"It is too salty!" said Yves suddenly, lying back, making a wry face, his accent very Breton, his eyes again half-closed.

"Too salty! Too salty!" . . .

Then he fell asleep again, and Jean-Marie and I burst out laughing.

I was in no frame of mind for laughter, but this notion and this spoilt child's air were too comical. . . .

Later, at ten o'clock, Yves came round, got up furtively, and disappeared.

For two days he remained hidden in the crews' quarters in the bow of the ship, only showing himself for his watch and for drill, hanging his head, not daring to look at me.

Oh! these resolutions taken twenty times and as many times broken. . . . We dare not take them again or at any rate dare not say that we have taken them. The will flags, and the days slip by while we wait inert for the return of courage and self-respect.

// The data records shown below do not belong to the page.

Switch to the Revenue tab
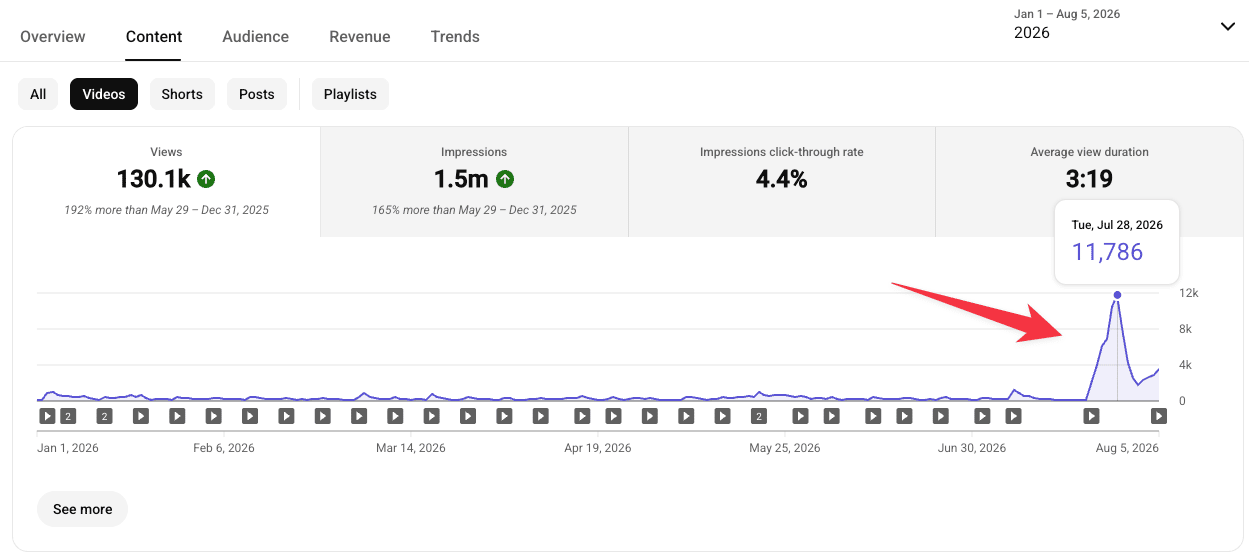 point(360,37)
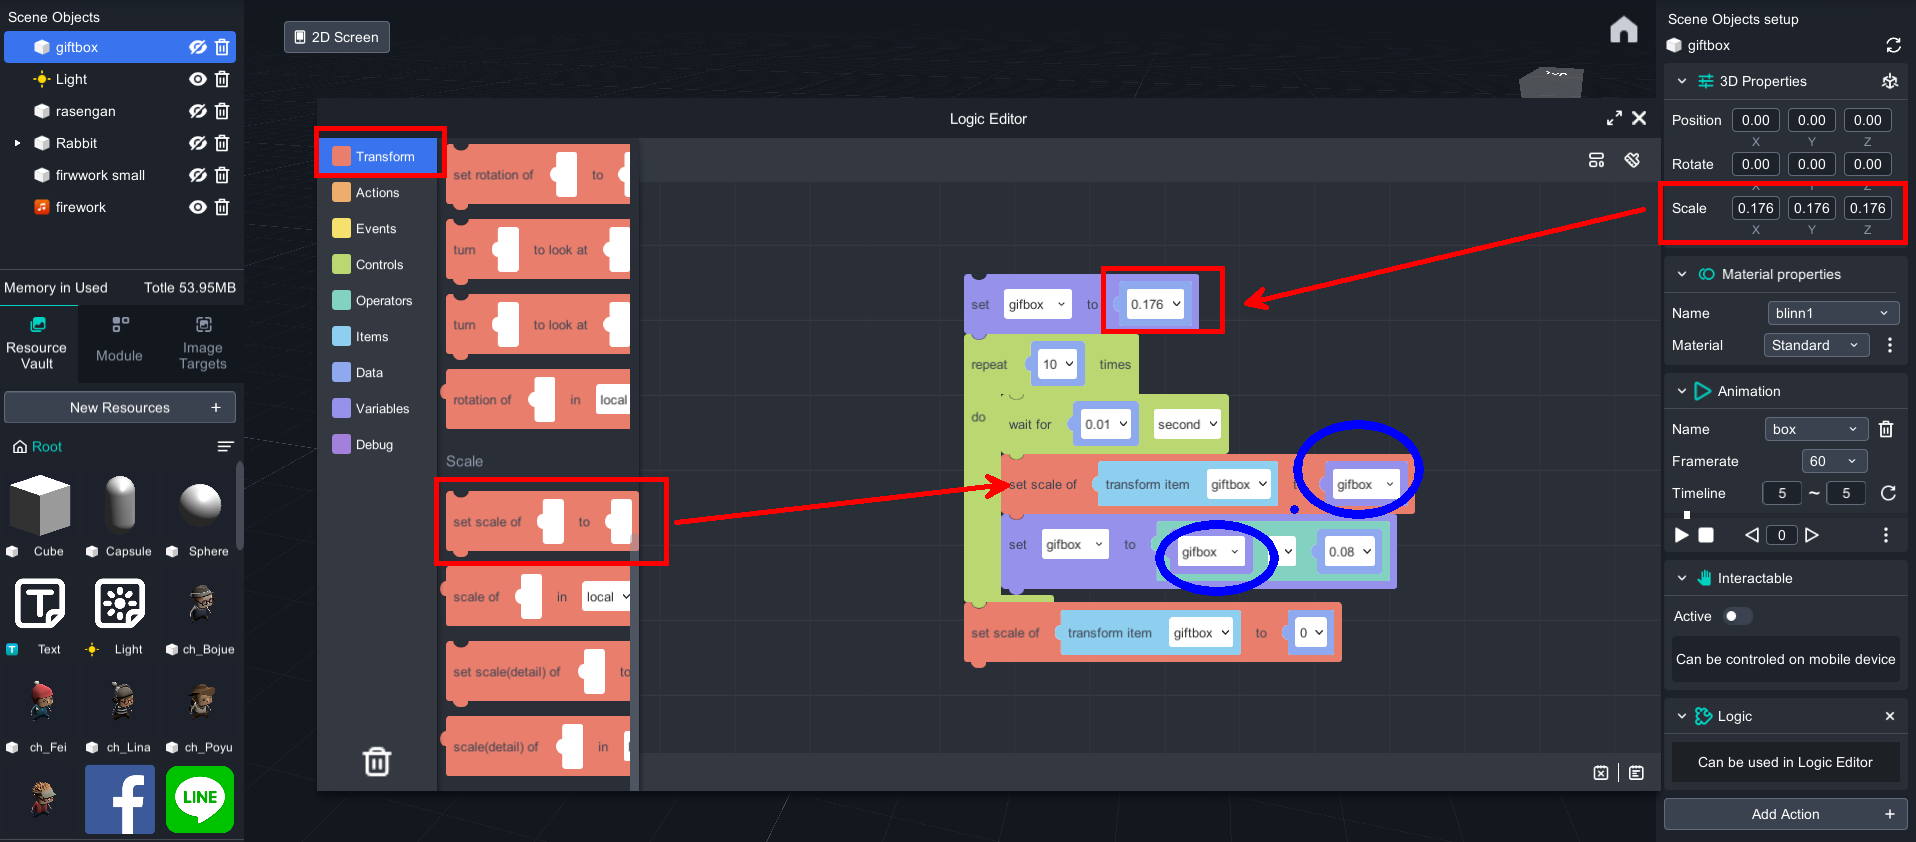Show the hidden rasengan object

198,111
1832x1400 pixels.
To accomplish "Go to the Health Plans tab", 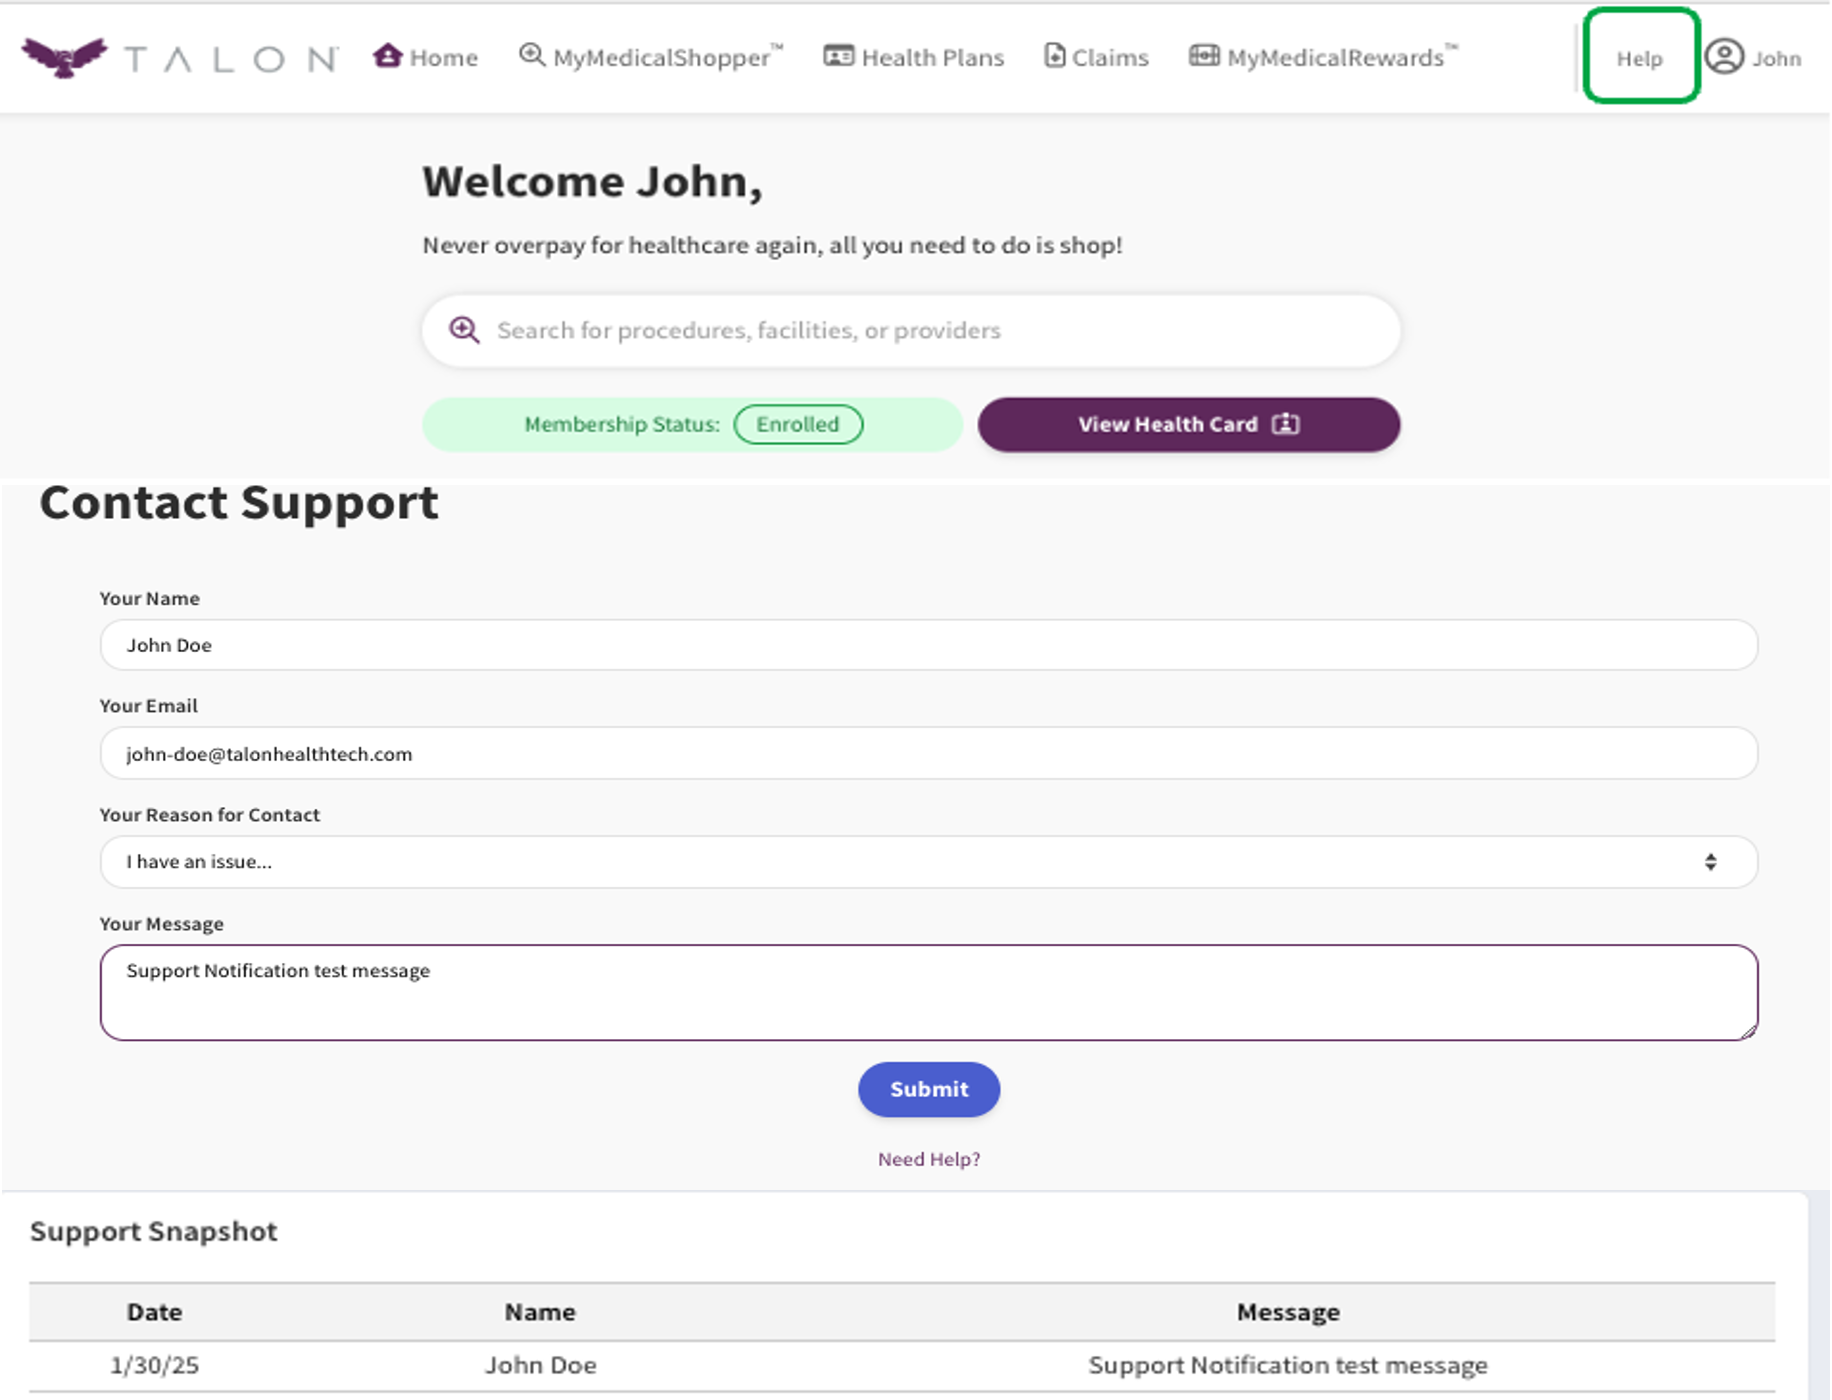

Slowly, however, we came back to our normal manner of existence. I used to call him in the evenings and we would walk up and down the deck together for hours on end, talking almost in the old way, in the mournful wind and the fine rain. He had still the same fashion of thinking and speaking as before, very naïve and at the same time very profound; it was the same, but with just the least suggestion of constraint; there was something frigid between us which would not thaw. I waited for a word of repentance which did not come.

Winter was advancing, the winter of the Channel, which envelopes everything—thoughts, and men, and things—in the same grey twilight. The cold dark days had come, and our evening walk was taken at a quicker pace in the damp wind of the sea.

There were times when I wanted to grip his hand and say to him: "Come, brother, I have forgiven you; let us forget all about it." But I checked the words on my lips; after all it was for him to ask forgiveness; and there remained a kind of haughty coldness in my manner which kept him at a distance from me.